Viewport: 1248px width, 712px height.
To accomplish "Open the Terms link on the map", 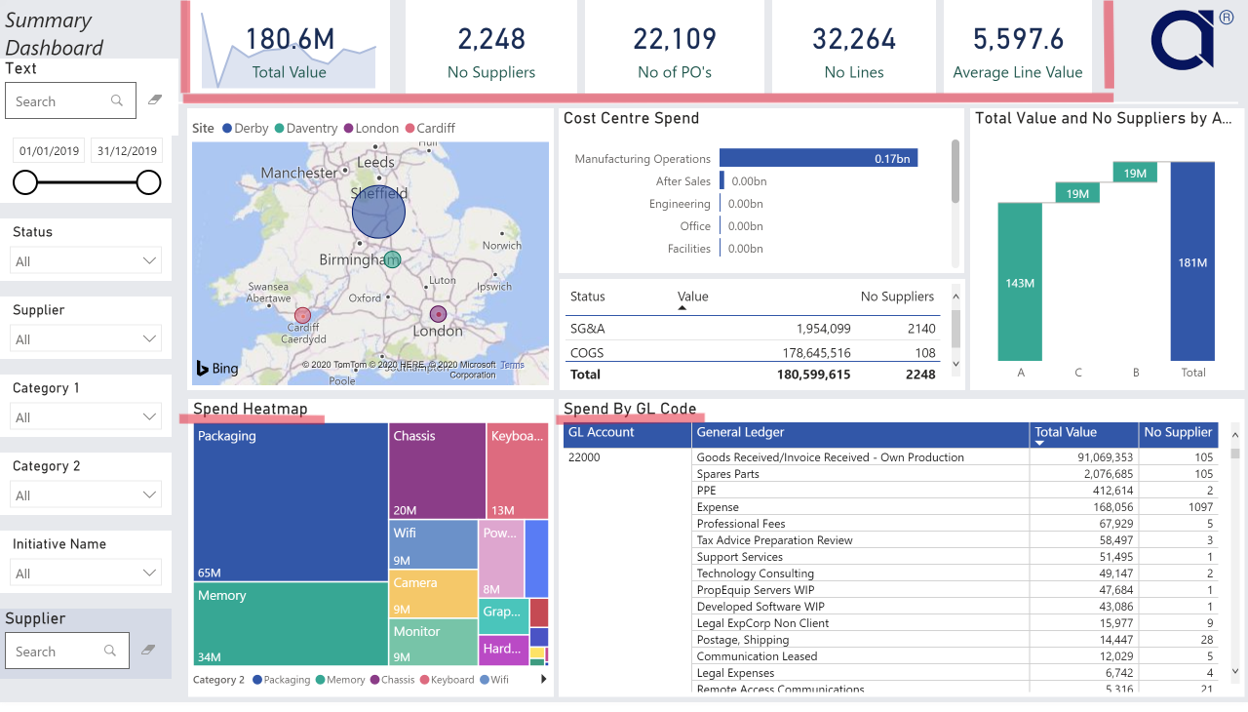I will tap(512, 366).
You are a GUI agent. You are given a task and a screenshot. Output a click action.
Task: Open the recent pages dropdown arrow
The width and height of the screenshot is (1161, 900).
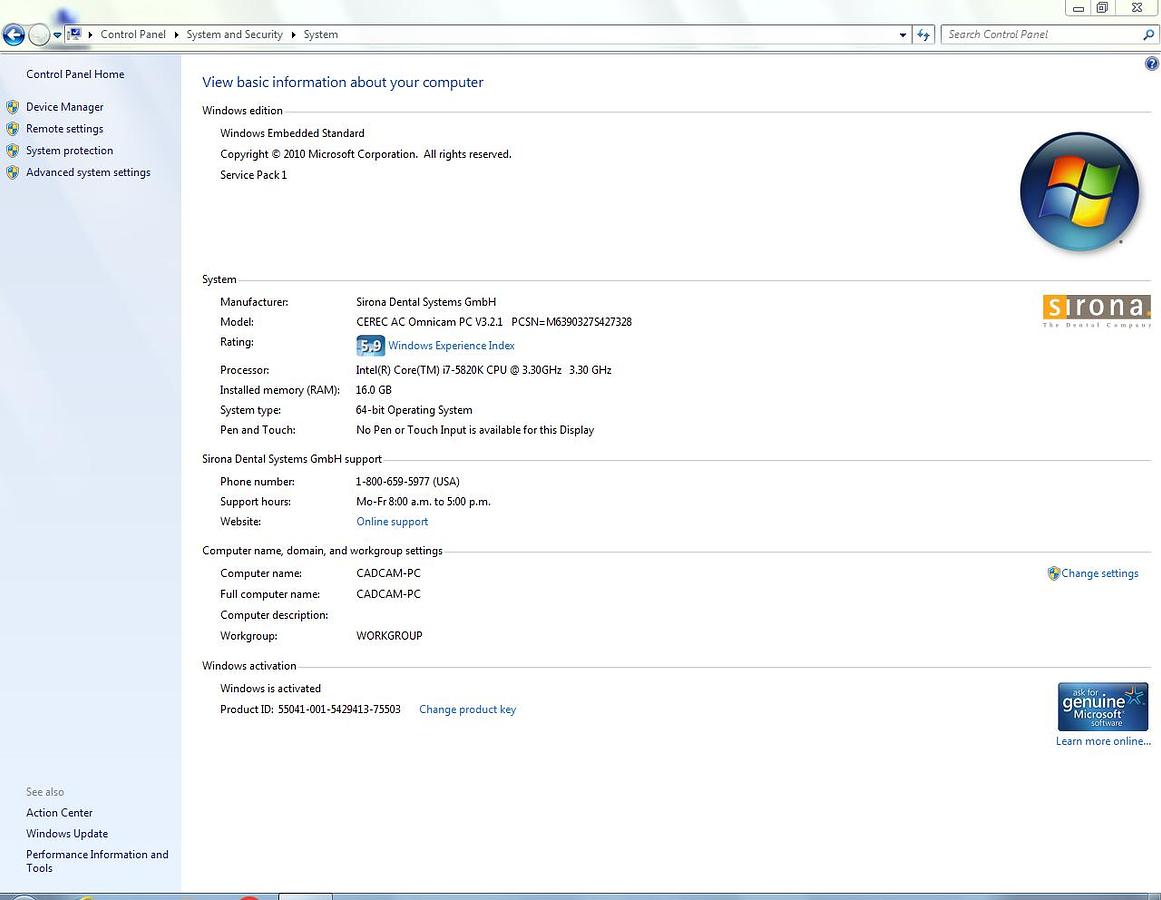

━━━━━━━━━━━━━━━━━━━━

• [How to complete this task]: Every line of the listing that includes the word "screenshot" forms the answer.

• [Result]:
You are a GUI agent. You are given a task and a screenshot. Output a click action.
The width and height of the screenshot is (1161, 900).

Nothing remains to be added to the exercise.